** EXTRACTED RECORDS **
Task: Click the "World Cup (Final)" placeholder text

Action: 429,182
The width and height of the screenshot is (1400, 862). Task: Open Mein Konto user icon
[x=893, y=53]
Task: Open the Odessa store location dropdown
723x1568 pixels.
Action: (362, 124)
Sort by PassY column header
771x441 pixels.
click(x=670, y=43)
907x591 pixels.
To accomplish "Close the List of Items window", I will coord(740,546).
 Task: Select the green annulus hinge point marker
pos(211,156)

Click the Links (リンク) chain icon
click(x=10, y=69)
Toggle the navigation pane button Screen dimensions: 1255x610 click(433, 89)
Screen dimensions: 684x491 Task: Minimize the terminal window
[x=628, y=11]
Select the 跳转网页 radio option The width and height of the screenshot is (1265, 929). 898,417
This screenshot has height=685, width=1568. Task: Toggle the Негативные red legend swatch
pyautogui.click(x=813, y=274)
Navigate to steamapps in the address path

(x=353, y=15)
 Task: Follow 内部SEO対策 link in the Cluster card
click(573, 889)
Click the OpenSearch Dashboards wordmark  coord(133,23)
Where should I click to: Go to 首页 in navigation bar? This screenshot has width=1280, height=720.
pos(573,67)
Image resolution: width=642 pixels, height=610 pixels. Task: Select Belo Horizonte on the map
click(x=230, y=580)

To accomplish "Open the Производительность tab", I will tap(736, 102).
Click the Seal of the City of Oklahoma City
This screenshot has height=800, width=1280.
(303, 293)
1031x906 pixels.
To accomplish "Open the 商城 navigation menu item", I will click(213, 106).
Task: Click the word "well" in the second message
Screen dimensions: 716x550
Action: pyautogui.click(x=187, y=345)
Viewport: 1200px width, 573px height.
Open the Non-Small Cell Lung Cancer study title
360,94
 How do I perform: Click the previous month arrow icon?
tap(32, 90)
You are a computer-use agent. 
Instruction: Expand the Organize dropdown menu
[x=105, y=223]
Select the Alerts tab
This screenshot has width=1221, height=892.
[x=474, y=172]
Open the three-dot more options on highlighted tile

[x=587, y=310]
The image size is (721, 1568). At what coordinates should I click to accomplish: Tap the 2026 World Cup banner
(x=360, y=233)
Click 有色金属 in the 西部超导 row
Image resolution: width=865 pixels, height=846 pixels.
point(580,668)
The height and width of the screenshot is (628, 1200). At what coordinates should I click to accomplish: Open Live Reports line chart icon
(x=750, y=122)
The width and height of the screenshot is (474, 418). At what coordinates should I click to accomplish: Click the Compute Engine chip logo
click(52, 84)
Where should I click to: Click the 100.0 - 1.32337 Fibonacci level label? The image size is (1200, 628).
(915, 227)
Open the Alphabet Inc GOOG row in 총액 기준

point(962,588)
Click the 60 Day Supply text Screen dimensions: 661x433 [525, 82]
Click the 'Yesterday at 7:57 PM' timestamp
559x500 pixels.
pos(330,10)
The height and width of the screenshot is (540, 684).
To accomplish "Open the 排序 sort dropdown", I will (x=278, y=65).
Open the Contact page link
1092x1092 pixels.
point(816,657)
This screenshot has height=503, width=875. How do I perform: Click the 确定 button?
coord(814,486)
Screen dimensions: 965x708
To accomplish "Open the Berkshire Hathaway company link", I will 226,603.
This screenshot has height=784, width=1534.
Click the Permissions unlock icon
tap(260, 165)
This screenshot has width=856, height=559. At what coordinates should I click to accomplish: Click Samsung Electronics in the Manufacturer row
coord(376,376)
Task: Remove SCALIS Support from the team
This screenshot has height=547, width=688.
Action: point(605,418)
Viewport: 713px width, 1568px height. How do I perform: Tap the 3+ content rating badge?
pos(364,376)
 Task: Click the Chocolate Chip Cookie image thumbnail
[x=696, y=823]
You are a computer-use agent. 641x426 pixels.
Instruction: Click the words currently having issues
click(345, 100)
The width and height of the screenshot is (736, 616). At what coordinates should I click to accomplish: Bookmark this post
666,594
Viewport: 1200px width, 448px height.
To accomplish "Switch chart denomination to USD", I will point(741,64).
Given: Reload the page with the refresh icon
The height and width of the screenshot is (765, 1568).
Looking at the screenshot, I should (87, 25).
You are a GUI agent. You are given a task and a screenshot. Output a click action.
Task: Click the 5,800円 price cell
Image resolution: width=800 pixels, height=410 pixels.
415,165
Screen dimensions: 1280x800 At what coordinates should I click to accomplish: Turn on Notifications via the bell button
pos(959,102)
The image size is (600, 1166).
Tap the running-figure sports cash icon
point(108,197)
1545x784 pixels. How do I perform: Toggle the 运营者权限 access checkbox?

** WHAT TO PRODUCE **
Print every line of the records above without a single difference.

** SOLUTION TO THIS EXERCISE **
Task: Click the "World Cup (Final)" placeholder text

Action: 429,182
The width and height of the screenshot is (1400, 862). Task: Open Mein Konto user icon
[x=893, y=53]
Task: Open the Odessa store location dropdown
723x1568 pixels.
Action: (362, 124)
Sort by PassY column header
771x441 pixels.
click(x=670, y=43)
907x591 pixels.
To accomplish "Close the List of Items window", I will coord(740,546).
 Task: Select the green annulus hinge point marker
pos(211,156)

Click the Links (リンク) chain icon
click(x=10, y=69)
Toggle the navigation pane button Screen dimensions: 1255x610 click(433, 89)
Screen dimensions: 684x491 Task: Minimize the terminal window
[x=628, y=11]
Select the 跳转网页 radio option The width and height of the screenshot is (1265, 929). 898,417
This screenshot has height=685, width=1568. Task: Toggle the Негативные red legend swatch
pyautogui.click(x=813, y=274)
Navigate to steamapps in the address path

(x=353, y=15)
 Task: Follow 内部SEO対策 link in the Cluster card
click(573, 889)
Click the OpenSearch Dashboards wordmark  coord(133,23)
Where should I click to: Go to 首页 in navigation bar? This screenshot has width=1280, height=720.
pos(573,67)
Image resolution: width=642 pixels, height=610 pixels. Task: Select Belo Horizonte on the map
click(x=230, y=580)

To accomplish "Open the Производительность tab", I will tap(736, 102).
Click the Seal of the City of Oklahoma City
This screenshot has height=800, width=1280.
(303, 293)
1031x906 pixels.
To accomplish "Open the 商城 navigation menu item", I will click(213, 106).
Task: Click the word "well" in the second message
Screen dimensions: 716x550
Action: pyautogui.click(x=187, y=345)
Viewport: 1200px width, 573px height.
Open the Non-Small Cell Lung Cancer study title
360,94
 How do I perform: Click the previous month arrow icon?
tap(32, 90)
You are a computer-use agent. 
Instruction: Expand the Organize dropdown menu
[x=105, y=223]
Select the Alerts tab
This screenshot has width=1221, height=892.
[x=474, y=172]
Open the three-dot more options on highlighted tile

[x=587, y=310]
The image size is (721, 1568). At what coordinates should I click to accomplish: Tap the 2026 World Cup banner
(x=360, y=233)
Click 有色金属 in the 西部超导 row
Image resolution: width=865 pixels, height=846 pixels.
point(580,668)
The height and width of the screenshot is (628, 1200). At what coordinates should I click to accomplish: Open Live Reports line chart icon
(x=750, y=122)
The width and height of the screenshot is (474, 418). At what coordinates should I click to accomplish: Click the Compute Engine chip logo
click(52, 84)
Where should I click to: Click the 100.0 - 1.32337 Fibonacci level label? The image size is (1200, 628).
(915, 227)
Open the Alphabet Inc GOOG row in 총액 기준

point(962,588)
Click the 60 Day Supply text Screen dimensions: 661x433 [525, 82]
Click the 'Yesterday at 7:57 PM' timestamp
559x500 pixels.
pos(330,10)
The height and width of the screenshot is (540, 684).
To accomplish "Open the 排序 sort dropdown", I will (x=278, y=65).
Open the Contact page link
1092x1092 pixels.
point(816,657)
This screenshot has height=503, width=875. How do I perform: Click the 确定 button?
coord(814,486)
Screen dimensions: 965x708
To accomplish "Open the Berkshire Hathaway company link", I will 226,603.
This screenshot has height=784, width=1534.
Click the Permissions unlock icon
tap(260, 165)
This screenshot has width=856, height=559. At what coordinates should I click to accomplish: Click Samsung Electronics in the Manufacturer row
coord(376,376)
Task: Remove SCALIS Support from the team
This screenshot has height=547, width=688.
Action: point(605,418)
Viewport: 713px width, 1568px height. How do I perform: Tap the 3+ content rating badge?
pos(364,376)
 Task: Click the Chocolate Chip Cookie image thumbnail
[x=696, y=823]
You are a computer-use agent. 641x426 pixels.
Instruction: Click the words currently having issues
click(345, 100)
The width and height of the screenshot is (736, 616). At what coordinates should I click to accomplish: Bookmark this post
666,594
Viewport: 1200px width, 448px height.
To accomplish "Switch chart denomination to USD", I will point(741,64).
Given: Reload the page with the refresh icon
The height and width of the screenshot is (765, 1568).
Looking at the screenshot, I should (87, 25).
You are a GUI agent. You are given a task and a screenshot. Output a click action.
Task: Click the 5,800円 price cell
Image resolution: width=800 pixels, height=410 pixels.
415,165
Screen dimensions: 1280x800 At what coordinates should I click to accomplish: Turn on Notifications via the bell button
pos(959,102)
The image size is (600, 1166).
Tap the running-figure sports cash icon
point(108,197)
1545x784 pixels. How do I perform: Toggle the 运营者权限 access checkbox?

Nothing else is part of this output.